> [YOUR OBJECTIVE]
The lines from the start of the data through the line containing "Click the red Sign" are to be reproduced exactly, both ends included.

> [DATA TO USE]
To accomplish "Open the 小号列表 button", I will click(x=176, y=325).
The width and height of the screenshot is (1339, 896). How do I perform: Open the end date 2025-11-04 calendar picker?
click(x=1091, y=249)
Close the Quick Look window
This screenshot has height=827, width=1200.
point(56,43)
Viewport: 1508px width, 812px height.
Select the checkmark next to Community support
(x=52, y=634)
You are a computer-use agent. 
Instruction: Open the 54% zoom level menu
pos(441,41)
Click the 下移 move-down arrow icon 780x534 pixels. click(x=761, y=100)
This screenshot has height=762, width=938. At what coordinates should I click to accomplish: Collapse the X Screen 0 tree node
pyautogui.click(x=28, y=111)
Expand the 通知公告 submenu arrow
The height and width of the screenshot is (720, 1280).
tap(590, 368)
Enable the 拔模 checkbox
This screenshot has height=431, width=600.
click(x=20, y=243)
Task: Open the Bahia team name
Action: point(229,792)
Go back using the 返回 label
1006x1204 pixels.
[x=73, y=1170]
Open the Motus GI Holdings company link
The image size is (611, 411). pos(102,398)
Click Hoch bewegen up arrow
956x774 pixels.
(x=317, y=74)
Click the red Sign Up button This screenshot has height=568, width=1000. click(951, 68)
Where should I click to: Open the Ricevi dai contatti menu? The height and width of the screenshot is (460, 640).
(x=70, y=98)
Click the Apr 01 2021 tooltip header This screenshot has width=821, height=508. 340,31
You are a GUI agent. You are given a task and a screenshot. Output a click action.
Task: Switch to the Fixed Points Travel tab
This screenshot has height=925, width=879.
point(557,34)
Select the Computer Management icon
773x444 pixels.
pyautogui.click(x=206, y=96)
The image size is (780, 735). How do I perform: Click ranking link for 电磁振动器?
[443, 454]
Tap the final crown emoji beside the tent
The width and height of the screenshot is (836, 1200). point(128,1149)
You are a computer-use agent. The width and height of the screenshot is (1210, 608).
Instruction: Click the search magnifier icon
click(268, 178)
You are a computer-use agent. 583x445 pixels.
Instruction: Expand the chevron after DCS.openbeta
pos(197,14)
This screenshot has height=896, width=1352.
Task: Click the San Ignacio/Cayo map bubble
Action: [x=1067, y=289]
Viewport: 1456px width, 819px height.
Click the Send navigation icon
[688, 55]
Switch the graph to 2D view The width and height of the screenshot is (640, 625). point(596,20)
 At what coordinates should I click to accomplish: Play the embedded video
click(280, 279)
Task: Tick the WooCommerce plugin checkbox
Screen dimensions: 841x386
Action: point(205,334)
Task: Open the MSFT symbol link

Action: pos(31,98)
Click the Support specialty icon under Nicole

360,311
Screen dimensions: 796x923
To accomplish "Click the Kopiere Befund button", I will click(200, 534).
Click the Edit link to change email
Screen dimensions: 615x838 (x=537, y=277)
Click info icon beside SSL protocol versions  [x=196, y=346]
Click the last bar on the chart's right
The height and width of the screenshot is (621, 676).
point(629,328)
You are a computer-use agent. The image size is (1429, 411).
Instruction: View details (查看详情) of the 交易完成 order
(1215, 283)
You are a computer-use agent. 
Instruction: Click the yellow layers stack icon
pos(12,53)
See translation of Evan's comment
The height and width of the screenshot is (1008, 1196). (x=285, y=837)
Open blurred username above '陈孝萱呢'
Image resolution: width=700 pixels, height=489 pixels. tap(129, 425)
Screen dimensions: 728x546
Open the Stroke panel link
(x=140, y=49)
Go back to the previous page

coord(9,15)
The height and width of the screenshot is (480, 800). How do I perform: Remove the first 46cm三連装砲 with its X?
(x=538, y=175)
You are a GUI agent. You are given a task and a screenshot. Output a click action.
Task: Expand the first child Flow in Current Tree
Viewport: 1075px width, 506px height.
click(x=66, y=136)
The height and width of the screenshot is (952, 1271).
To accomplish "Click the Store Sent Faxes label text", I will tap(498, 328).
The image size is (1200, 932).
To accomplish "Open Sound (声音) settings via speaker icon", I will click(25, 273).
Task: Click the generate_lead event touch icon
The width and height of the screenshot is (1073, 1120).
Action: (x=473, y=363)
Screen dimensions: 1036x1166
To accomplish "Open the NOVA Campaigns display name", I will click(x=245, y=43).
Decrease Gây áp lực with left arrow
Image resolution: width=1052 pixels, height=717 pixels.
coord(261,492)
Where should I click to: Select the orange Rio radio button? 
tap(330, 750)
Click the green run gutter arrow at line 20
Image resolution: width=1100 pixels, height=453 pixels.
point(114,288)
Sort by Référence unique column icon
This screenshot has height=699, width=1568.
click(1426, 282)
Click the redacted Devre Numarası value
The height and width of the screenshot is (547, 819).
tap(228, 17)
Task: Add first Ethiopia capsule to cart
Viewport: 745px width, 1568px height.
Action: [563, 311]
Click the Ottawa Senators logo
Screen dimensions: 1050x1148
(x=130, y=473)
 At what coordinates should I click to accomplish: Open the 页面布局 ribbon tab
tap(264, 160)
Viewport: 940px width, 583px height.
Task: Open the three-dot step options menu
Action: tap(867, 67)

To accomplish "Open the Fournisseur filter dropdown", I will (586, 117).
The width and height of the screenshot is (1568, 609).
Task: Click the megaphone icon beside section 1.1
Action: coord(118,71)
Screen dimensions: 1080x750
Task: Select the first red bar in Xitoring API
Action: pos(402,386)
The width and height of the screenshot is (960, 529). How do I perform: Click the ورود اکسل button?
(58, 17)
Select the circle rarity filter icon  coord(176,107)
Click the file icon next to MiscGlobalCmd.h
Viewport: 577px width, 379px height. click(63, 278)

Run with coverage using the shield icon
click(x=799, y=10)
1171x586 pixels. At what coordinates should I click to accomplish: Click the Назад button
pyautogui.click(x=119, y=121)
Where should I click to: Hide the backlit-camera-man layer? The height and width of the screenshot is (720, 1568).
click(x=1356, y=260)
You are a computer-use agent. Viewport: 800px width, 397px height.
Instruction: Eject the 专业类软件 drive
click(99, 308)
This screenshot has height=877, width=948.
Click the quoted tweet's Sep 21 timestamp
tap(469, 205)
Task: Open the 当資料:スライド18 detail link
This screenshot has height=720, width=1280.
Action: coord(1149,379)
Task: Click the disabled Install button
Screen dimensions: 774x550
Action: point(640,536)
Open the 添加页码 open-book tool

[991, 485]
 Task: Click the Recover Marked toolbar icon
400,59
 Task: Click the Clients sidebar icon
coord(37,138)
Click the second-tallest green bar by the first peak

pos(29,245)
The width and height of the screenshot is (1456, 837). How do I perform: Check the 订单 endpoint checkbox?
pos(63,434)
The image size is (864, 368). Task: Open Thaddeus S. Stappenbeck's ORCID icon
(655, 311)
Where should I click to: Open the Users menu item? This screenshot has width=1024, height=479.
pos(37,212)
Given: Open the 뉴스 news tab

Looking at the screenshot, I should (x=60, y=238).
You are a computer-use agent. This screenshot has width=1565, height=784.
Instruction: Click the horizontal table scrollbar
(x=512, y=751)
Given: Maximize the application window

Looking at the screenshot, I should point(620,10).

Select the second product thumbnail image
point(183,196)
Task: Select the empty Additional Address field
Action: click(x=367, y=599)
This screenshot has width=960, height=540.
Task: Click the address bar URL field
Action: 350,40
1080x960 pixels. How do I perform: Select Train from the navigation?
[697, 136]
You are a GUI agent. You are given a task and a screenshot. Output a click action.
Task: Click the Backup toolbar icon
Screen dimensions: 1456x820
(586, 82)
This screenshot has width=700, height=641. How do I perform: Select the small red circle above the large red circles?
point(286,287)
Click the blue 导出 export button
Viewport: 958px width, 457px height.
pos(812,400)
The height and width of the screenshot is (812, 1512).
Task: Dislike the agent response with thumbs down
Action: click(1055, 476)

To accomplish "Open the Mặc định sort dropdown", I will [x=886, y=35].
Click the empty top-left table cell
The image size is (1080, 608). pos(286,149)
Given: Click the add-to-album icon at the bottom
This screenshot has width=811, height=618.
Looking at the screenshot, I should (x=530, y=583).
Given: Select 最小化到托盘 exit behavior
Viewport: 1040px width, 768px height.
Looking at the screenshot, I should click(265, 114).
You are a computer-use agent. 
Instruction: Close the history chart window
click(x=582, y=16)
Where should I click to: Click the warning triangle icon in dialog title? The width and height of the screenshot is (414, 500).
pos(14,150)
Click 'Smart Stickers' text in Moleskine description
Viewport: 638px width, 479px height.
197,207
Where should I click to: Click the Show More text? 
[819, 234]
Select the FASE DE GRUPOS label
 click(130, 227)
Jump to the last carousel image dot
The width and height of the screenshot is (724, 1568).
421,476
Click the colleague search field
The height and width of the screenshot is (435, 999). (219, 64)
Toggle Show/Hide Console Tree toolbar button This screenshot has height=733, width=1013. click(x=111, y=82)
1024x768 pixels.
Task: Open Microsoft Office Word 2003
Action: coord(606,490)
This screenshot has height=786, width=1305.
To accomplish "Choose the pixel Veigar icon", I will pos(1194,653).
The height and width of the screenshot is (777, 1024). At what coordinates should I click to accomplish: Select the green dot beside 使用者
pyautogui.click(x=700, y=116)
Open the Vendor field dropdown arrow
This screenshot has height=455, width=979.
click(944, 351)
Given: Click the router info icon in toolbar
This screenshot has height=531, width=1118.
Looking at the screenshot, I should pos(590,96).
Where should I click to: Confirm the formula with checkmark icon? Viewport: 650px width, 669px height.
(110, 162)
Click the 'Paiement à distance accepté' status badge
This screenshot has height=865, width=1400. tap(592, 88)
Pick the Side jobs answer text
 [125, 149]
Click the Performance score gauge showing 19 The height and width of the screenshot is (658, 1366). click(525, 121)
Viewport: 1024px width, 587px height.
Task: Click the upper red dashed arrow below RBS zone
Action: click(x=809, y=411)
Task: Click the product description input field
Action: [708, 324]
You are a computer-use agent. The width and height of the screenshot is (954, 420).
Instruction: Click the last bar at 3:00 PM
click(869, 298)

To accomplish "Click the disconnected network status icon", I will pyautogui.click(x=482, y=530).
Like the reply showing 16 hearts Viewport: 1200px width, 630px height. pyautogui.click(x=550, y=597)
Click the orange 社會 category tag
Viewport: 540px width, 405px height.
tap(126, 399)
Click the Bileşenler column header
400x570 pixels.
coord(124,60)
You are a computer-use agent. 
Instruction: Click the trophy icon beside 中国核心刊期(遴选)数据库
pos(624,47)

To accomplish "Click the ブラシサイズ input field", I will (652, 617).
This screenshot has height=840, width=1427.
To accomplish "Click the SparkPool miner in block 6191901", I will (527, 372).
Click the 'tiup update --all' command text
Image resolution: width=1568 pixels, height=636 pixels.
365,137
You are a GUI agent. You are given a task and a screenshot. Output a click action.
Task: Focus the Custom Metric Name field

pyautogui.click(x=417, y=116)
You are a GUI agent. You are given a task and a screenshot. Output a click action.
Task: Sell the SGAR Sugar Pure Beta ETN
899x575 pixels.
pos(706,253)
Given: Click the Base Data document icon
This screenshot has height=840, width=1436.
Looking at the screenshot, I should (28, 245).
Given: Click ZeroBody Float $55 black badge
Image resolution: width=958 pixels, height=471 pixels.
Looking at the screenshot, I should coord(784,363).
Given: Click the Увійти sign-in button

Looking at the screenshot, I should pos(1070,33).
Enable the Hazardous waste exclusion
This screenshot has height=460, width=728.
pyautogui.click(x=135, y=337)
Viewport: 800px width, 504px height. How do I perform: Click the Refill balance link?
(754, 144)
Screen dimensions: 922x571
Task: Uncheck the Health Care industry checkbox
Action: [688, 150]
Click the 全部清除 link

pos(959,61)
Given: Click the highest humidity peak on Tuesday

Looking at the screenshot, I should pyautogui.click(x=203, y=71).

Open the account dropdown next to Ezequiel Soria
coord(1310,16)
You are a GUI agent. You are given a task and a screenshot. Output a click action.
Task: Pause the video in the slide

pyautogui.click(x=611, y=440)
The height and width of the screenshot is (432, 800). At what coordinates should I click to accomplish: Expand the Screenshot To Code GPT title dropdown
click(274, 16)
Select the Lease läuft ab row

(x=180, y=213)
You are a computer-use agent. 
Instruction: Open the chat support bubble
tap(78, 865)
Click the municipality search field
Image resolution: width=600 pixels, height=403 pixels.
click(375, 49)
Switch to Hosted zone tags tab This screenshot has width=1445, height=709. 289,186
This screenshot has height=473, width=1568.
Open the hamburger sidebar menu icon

> [REPLY]
To accomplish "Open the 小号列表 button", I will click(x=176, y=325).
The width and height of the screenshot is (1339, 896). How do I perform: Open the end date 2025-11-04 calendar picker?
click(x=1091, y=249)
Close the Quick Look window
This screenshot has height=827, width=1200.
point(56,43)
Viewport: 1508px width, 812px height.
Select the checkmark next to Community support
(x=52, y=634)
You are a computer-use agent. 
Instruction: Open the 54% zoom level menu
pos(441,41)
Click the 下移 move-down arrow icon 780x534 pixels. click(x=761, y=100)
This screenshot has height=762, width=938. At what coordinates should I click to accomplish: Collapse the X Screen 0 tree node
pyautogui.click(x=28, y=111)
Expand the 通知公告 submenu arrow
The height and width of the screenshot is (720, 1280).
tap(590, 368)
Enable the 拔模 checkbox
This screenshot has height=431, width=600.
click(x=20, y=243)
Task: Open the Bahia team name
Action: point(229,792)
Go back using the 返回 label
1006x1204 pixels.
[x=73, y=1170]
Open the Motus GI Holdings company link
The image size is (611, 411). pos(102,398)
Click Hoch bewegen up arrow
956x774 pixels.
(x=317, y=74)
Click the red Sign Up button This screenshot has height=568, width=1000. click(951, 68)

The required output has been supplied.